[Text]:
+++++

Run Google's Gemma 4 models entirely on-device, embedded in a Node.js process. Text, image, and audio in — text out. No API keys, no cloud, no network required after the initial model download.
Built on @huggingface/transformers + ONNX Runtime. Ships with a built-in agent system for tool-calling workflows.
- Fully local — your data never leaves the machine
- Multimodal — text, image, and audio inputs through one unified API
- 128K context — sizeable context window to work with
- Agent system — tool-calling loop with automatic retries and context management
- Streaming — async iterators for real-time output
- Thinking mode — chain-of-thought reasoning when you need it
- Hardware accelerated — GPU auto-detection (CoreML on Mac, CUDA on NVIDIA, DirectML on Windows)
npm install @kessler/gemma
# or
pnpm add @kessler/gemmaimport { Gemma } from '@kessler/gemma'
const gemma = new Gemma()
await gemma.load()
// One-shot
const answer = await gemma.complete('What is the speed of light?')
// Streaming
for await (const chunk of gemma.stream('Write a haiku about TypeScript')) {
process.stdout.write(chunk)
}
await gemma.unload()Both models support text, image, and audio inputs with a 128K token context window.

+++++

[Collected data]:
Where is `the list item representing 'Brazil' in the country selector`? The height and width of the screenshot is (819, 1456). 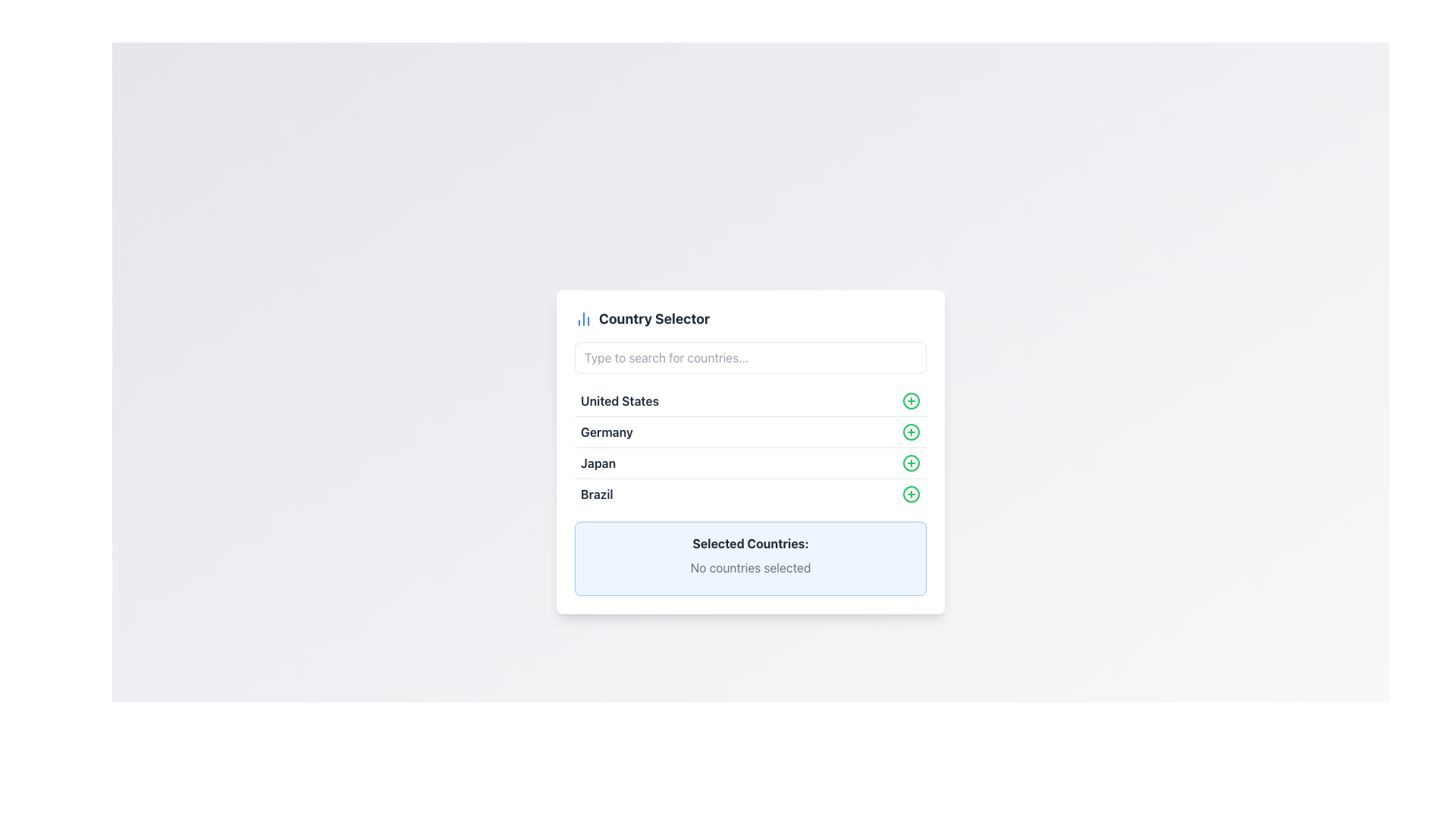 the list item representing 'Brazil' in the country selector is located at coordinates (750, 494).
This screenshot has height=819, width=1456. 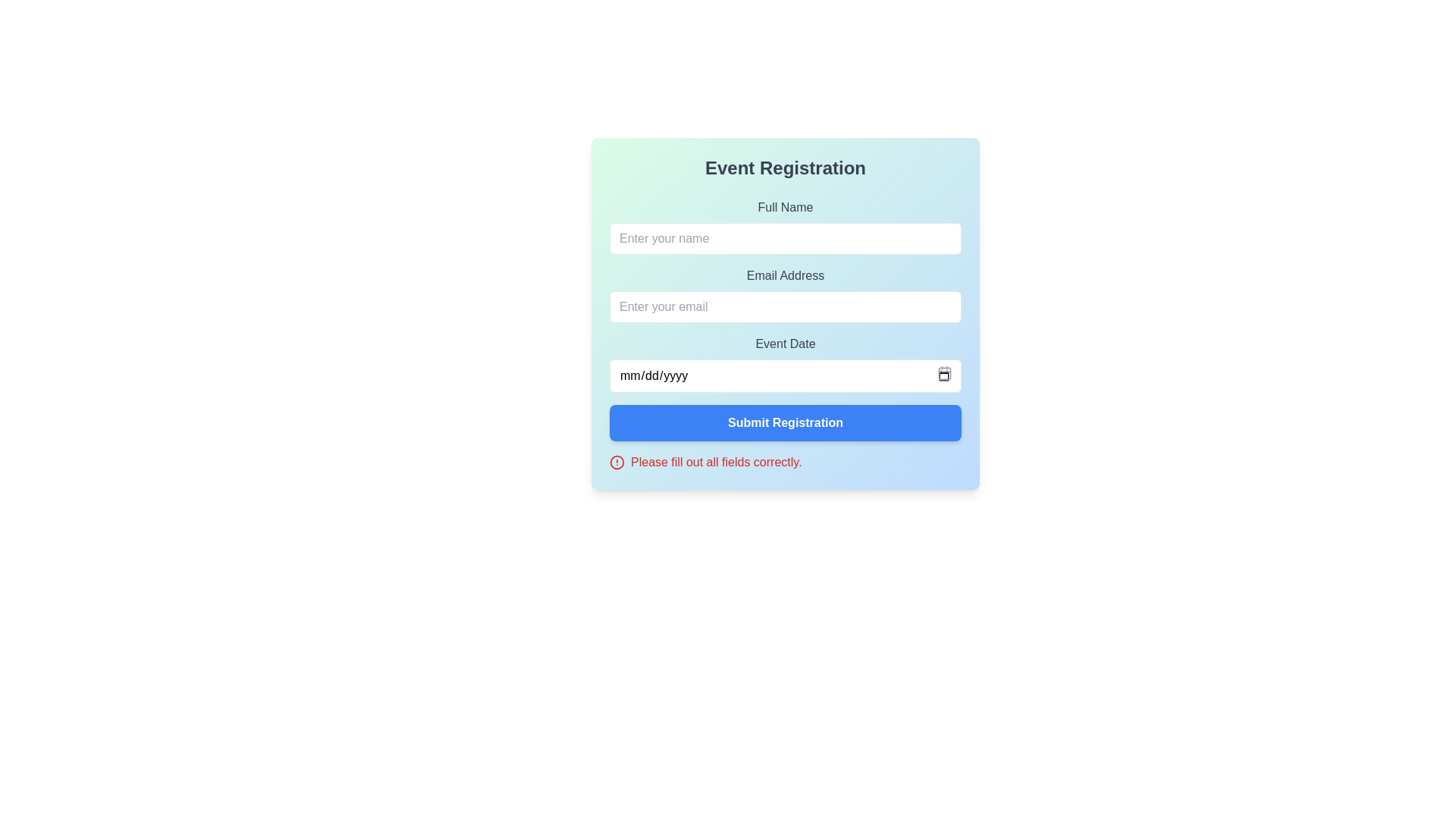 I want to click on the large rectangular button with a blue background labeled 'Submit Registration', so click(x=786, y=423).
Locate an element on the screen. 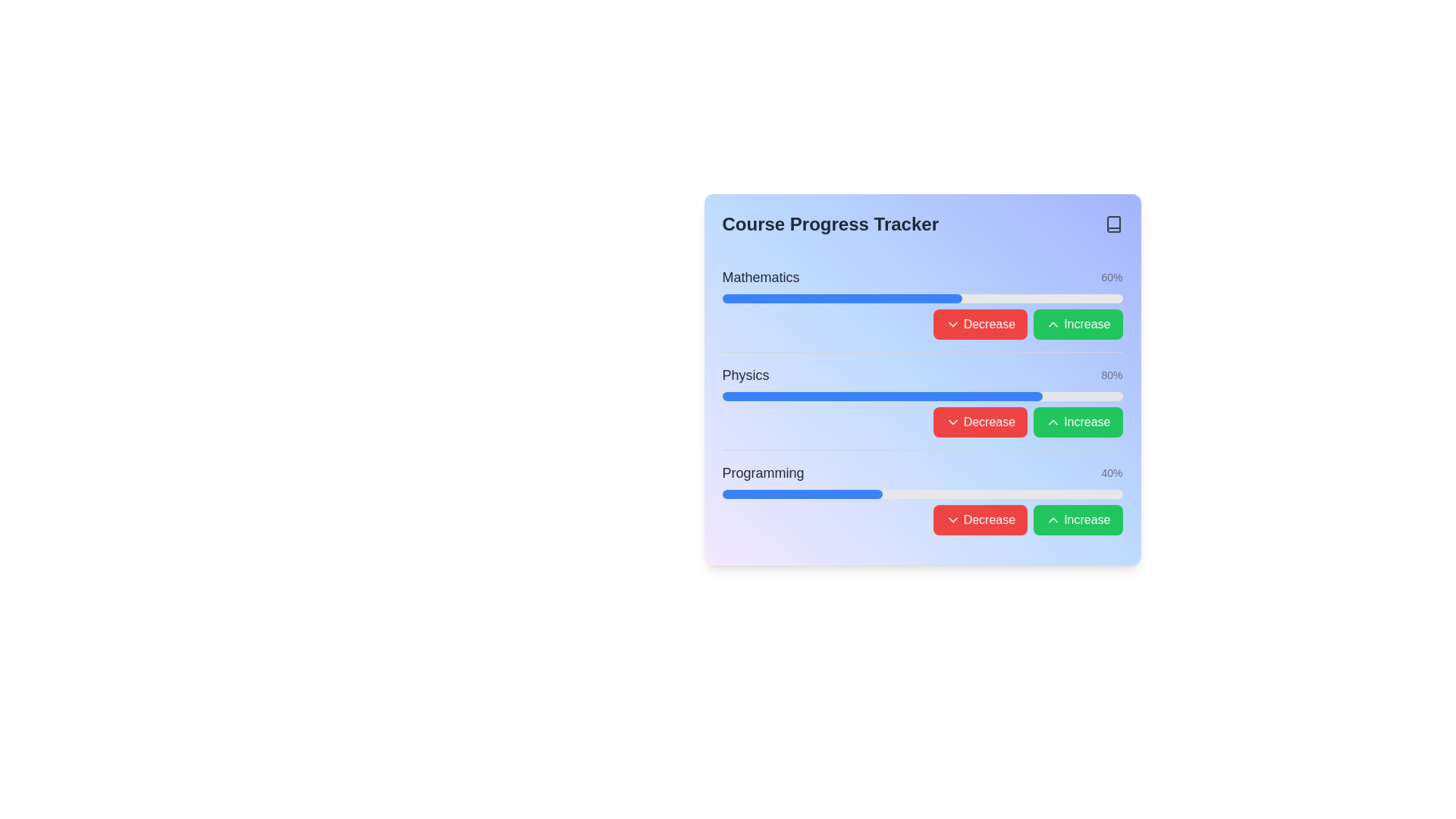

+++++

[What you will do]:
(a) Summarize the Gemma 4 Node.js text in two sentences.
(b) According to the Gemma 4 Node.js text, what is used for hardware acceleration on Windows?
(c) Pick up the Gemma 4 Node.js text after its last sentence and keep writing.
The listing plays no part in this work.

[Expected answers]:
(a) The package runs Google's Gemma 4 models fully on-device inside a Node.js process, taking text, image, and audio input and producing text, with no API keys, cloud, or network needed after the model is first downloaded. Built on @huggingface/transformers and ONNX Runtime, it offers a 128K context window, a tool-calling agent system, streaming output, a thinking mode, and automatic GPU detection.

(b) DirectML.

(c)
| ID | Parameters | Download | HuggingFace |
|---|---|---|---|
gemma-4-e2b |
2.3B effective | ~500 MB | onnx-community/gemma-4-E2B-it-ONNX |
gemma-4-e4b (default) |
4B effective | ~1.5 GB | onnx-community/gemma-4-E4B-it-ONNX |
Models are downloaded on first use and cached locally (~/.cache/huggingface/). You can also pass any ONNX-format HuggingFace model ID directly.
const gemma = new Gemma({ model: 'gemma-4-e4b' })The complete() and stream() methods accept either a plain string or a messages array. Multimodal content goes inline in the messages:
const response = await gemma.complete([{
role: 'user',
content: [
{ type: 'image', image: './photo.jpg' },
{ type: 'text', text: 'What do you see in this image?' },
],
}])Images can be a file path, URL, or Buffer.
const response = await gemma.complete([{
role: 'user',
content: [
{ type: 'audio', audio: './recording.wav' },
{ type: 'text', text: 'Transcribe this.' },
],
}])Audio can be a file path, URL, or Buffer. Max 30 seconds.
Multi-turn conversations use the standard system / user / assistant roles:
const response = await gemma.complete([
{ role: 'system', content: 'You are a concise technical writer.' },
{ role: 'user', content: 'Explain garbage collection in one paragraph.' },
])for await (const chunk of gemma.stream('Explain quantum entanglement')) {
process.stdout.write(chunk)
}Both complete() and stream() accept the same inputs — strings, message arrays, multimodal content.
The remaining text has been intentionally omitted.